Я улыбнулась ей. У нее были усики и две родинки, и от нее пахло кислятиной и тухлятиной, как от сырой, начинающей портиться телятины.
— Я сейчас как раз иду к мистеру Миллеру. Мы вернемся вечером. Он возвращается в квартиру, и он заплатит…
Но она сказала:
— Ты мне все время это говоришь. Чему я должна верить? Мистер Миллер… его нет уже два месяца. А ты все время говоришь, что он заплатит. Откуда же мне знать? Чек, который ты дала, мне не оплатили, а ты должна мне сто восемьдесят долларов…
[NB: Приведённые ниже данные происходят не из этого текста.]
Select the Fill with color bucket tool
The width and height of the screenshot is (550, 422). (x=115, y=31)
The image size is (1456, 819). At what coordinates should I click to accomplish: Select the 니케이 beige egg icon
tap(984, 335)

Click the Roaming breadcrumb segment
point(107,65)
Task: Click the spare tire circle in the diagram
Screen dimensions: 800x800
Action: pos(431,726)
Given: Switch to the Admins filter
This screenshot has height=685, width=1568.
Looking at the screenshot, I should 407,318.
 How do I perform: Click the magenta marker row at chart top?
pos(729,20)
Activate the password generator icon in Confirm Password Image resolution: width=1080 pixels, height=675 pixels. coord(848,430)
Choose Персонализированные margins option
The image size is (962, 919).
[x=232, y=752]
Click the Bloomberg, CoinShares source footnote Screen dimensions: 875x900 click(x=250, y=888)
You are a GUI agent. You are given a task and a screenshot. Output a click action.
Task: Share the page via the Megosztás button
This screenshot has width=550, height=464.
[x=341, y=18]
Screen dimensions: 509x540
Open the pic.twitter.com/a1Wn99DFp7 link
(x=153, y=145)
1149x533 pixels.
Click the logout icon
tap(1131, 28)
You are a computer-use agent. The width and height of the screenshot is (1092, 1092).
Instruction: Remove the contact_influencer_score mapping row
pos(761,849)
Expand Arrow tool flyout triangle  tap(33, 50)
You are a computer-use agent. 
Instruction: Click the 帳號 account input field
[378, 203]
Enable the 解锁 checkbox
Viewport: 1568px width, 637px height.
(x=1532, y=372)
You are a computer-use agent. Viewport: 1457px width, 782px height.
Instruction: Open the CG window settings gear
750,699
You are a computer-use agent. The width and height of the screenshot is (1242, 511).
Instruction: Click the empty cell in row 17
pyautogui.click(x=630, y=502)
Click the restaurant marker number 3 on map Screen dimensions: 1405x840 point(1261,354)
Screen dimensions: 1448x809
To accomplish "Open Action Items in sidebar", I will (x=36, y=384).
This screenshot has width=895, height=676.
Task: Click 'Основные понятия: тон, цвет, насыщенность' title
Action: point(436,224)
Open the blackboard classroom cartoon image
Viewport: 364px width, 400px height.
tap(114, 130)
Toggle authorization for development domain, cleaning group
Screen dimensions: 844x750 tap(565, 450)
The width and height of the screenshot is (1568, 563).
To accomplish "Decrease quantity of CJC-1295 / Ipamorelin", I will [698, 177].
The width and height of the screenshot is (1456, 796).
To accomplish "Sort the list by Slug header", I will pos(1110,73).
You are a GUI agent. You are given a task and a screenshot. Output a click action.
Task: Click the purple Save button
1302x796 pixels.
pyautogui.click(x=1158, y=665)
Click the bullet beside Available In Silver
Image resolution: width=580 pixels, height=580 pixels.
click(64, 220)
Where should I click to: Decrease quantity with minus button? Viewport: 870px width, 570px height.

— Мы вам заплатим, — сказала я, продолжая улыбаться ей. — Не волнуйтесь, миссис Марсикано, я вам дам хороший чек…
Но она сказала:
— А-а, меня от тебя тошнит, — и, повернувшись, пошла вразвалку, почесывая руки, а ее собака-дворняга, черная, с глазами с красной каемкой, подняла ногу и написала на ступени.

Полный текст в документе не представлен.